At QCon plus, a virtual conference for senior software engineers and architects covering the trends, best practices, and solutions leveraged by the world's most innovative software organizations, Elizabeth Carretto discussed observability at Netflix and how their internal tool, Edgar, comes into play.

While we love unpacking mysteries in our tv shows, when it comes to operating our services, mysteries hold a lot less appeal. Unfortunately, when something goes wrong, troubleshooting an issue can make you feel like a detective as you dig through log stores and peer into dashboards, struggling to reproduce an issue. The end goal is to understand what really happened and what factors led you into this issue. With all the tooling we have, from metrics to log stores to exceptions, you have a plethora of evidence to work with, but finding your issue and resolving it is not always an easy feat.

Outline

I want to start by looking at troubleshooting and talking about what engineers often do to figure out issues. What tools do they leverage, and what does the process look like? What are the pain points? Next, I'd like to share how we tried to tackle this problem at Netflix with Edgar. I'll address things that went well and some of the challenges we had along the way. Lastly, I'd like to discuss how you might leverage some of these same concepts in your organization to use your own data similarly.

A Degraded Experience

Often, it starts with a loading icon that never seems to end. You have an end-user or end-users who begin to see a degraded experience. Once an issue is discovered, whether that's through customer service or maybe through an alert, it gets eventually put into the hands of an engineering team. That engineering team will start to open up dashboards and dig through logs, doing a lot of manual footwork to uncover each step. All of this happens while watching the clock. Outages are expensive for all businesses. When your service isn't available or if your experience isn't what people have come to expect, you're potentially losing revenue or customer loyalty, neither of which are outcomes we want.

At Netflix, our users should be watching their favorite TV shows, not staring at an error or a loading screen. When I think about troubleshooting, this is the first use case that I think about: production issues, with live users being impacted. However, we don't only troubleshoot issues in production; there are plenty of things to troubleshoot before we ever get to this point. I'd argue that production troubleshooting takes up the smallest amount of our time. Similar problems plague us through all phases of development. Maybe you're seeing slow responses from a service, or a new integration isn't behaving as you expected, or there could be environmental differences between test and prod. These are all issues you need to troubleshoot — troubleshooting them before production is the best-case scenario.

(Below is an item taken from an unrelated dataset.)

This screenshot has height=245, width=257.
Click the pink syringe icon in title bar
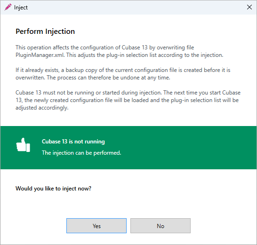point(8,7)
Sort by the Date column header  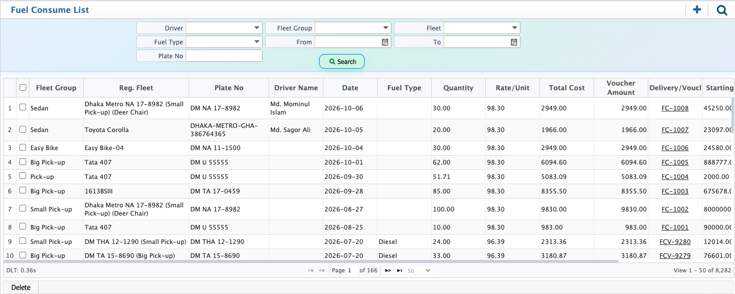pyautogui.click(x=350, y=88)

Debugging issues is a crucial part of our day-to-day lives as engineers. When it's our own service, debugging might be straightforward, but that's not always the case. The larger your system, the more you might have to dig.

Observability

Let's start by looking at the sources that we turn to when we look for clues. We often begin with observability tooling. Logs, metrics, and traces are the three pillars of observability. Logs give a richly detailed view of an individual service and provide the service a chance to speak its own piece about what went right or what went wrong as it tried to execute its given task. Next, we have metrics. Metrics indicate how the system or subsets of the system, like services, are performing at a macro scale. Do you see a high error rate somewhere, perhaps in a particular service or region? Metrics give you a bird's eye view. Then we have traces, which follow individual requests through a system, illustrating the holistic ecosystem that our request passes through.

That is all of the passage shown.